本文抜粋
┌──
母親が誰よりも娘の幸せを願うのは当然のこと。しかし、婚活は母親が頑張ったところで、本人にやる気がなかったらどうにもなりません。
当サロンとしては、まずは娘さんとカウンセリングをして、娘さんの婚活への意気込みとやる気があるかを確認したいと説明したところ、M子さんは「承知しました。とにかく娘にちゃんと話をして婚活させます」と言い、その日は終わりました。
母娘の婚活スタート!
M子さんが娘さんにどのように婚活をすすめたかはわかりませんが、数日後、母親のM子さんは娘のR美さんを連れて来店しました。ちょっとはにかみながら挨拶をするR美さん。ご両親から大切に育てられたのだろうな…と感じさせる、清楚で母親似の可愛らしい印象の女性です。
R美さんと母のM子さん親子は、二人でよくお買い物に行ったり、食事や旅行もするなど、良好な母娘関係を感じました。しかし、色々な質問をすると、娘のR美さんよりも母親のM子さんのほうから多く、質問の答えがかえってくるのが少し気になりました。
とくに気になったのは、結婚相手の条件で「都内在住で転勤のない仕事の男性のほうが、将来的に私達も安心」と、M子さんが口を挟んできたことです。R美さんはそのときは隣で黙って微笑んでいたので、本心まではわかりませんでしたが、カウンセリングをしていて少し驚きました。
ちなみに入会料をはじめ、婚活に関する費用はすべて母親もち。つまり費用は出すけれども口も出す、といった、典型的な?母娘婚活パターンになりそうな予感はしました。
うまくいかない母娘の婚活
こうしてR美さんの婚活がはじまりました。プロフィールを公開すると、可愛らしくて、清楚な雰囲気のR美さんには、入会直後ということもあり、ありがたいことに、たくさんのお見合いのお申し込みをいただきました。
そのなかからまずは3人ほど選び、お見合いをしてそのなかから、1人の男性と仮交際にすすむことになりました。しかし、その後2回ほど会うと、R美さんのほうから交際終了と言ってきました。
R美さんの条件をクリアしている男性だったので、お断り理由を聞くと「彼の仕事場所が実家から離れている(横浜)」がお断り理由らしい。
とはいうものの、転勤の心配はないし、職場は都内からでも十分に通えるはず。生理的に嫌、というのならともかく、せっかくの出会いを大切にしてほしいと思うカウンセラーの気持ちで、そうR美さんに話してよくよく聞いてみると、この交際に反対なのは、R美さんというよりはお母さまのほうであるということが分かりました。
└──
提供資料
┌──
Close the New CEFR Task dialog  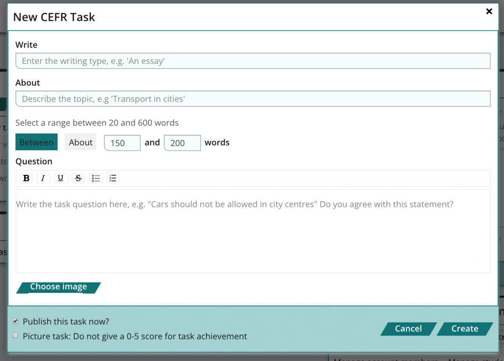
└──
設問一覧
**1)** 本文抜粋によると、R美さんと母のM子さんが二人でよくしていることは何ですか。すべて挙げてください。
**2)** 本文抜粋の「M子さんが娘さんにどのように」から「くるのが少し気になりました。」までを、「はにかみながら」を「緊張しながら」に置き換えて書き直してください。
**3)** 本文抜粋では、入会料をはじめとする婚活の費用を負担しているのは誰だとされていますか。

解答一覧
**1)** お買い物、食事、旅行

**2)**
M子さんが娘さんにどのように婚活をすすめたかはわかりませんが、数日後、母親のM子さんは娘のR美さんを連れて来店しました。ちょっと緊張しながら挨拶をするR美さん。ご両親から大切に育てられたのだろうな…と感じさせる、清楚で母親似の可愛らしい印象の女性です。
R美さんと母のM子さん親子は、二人でよくお買い物に行ったり、食事や旅行もするなど、良好な母娘関係を感じました。しかし、色々な質問をすると、娘のR美さんよりも母親のM子さんのほうから多く、質問の答えがかえってくるのが少し気になりました。

**3)** 母親のM子さんがすべて負担しています。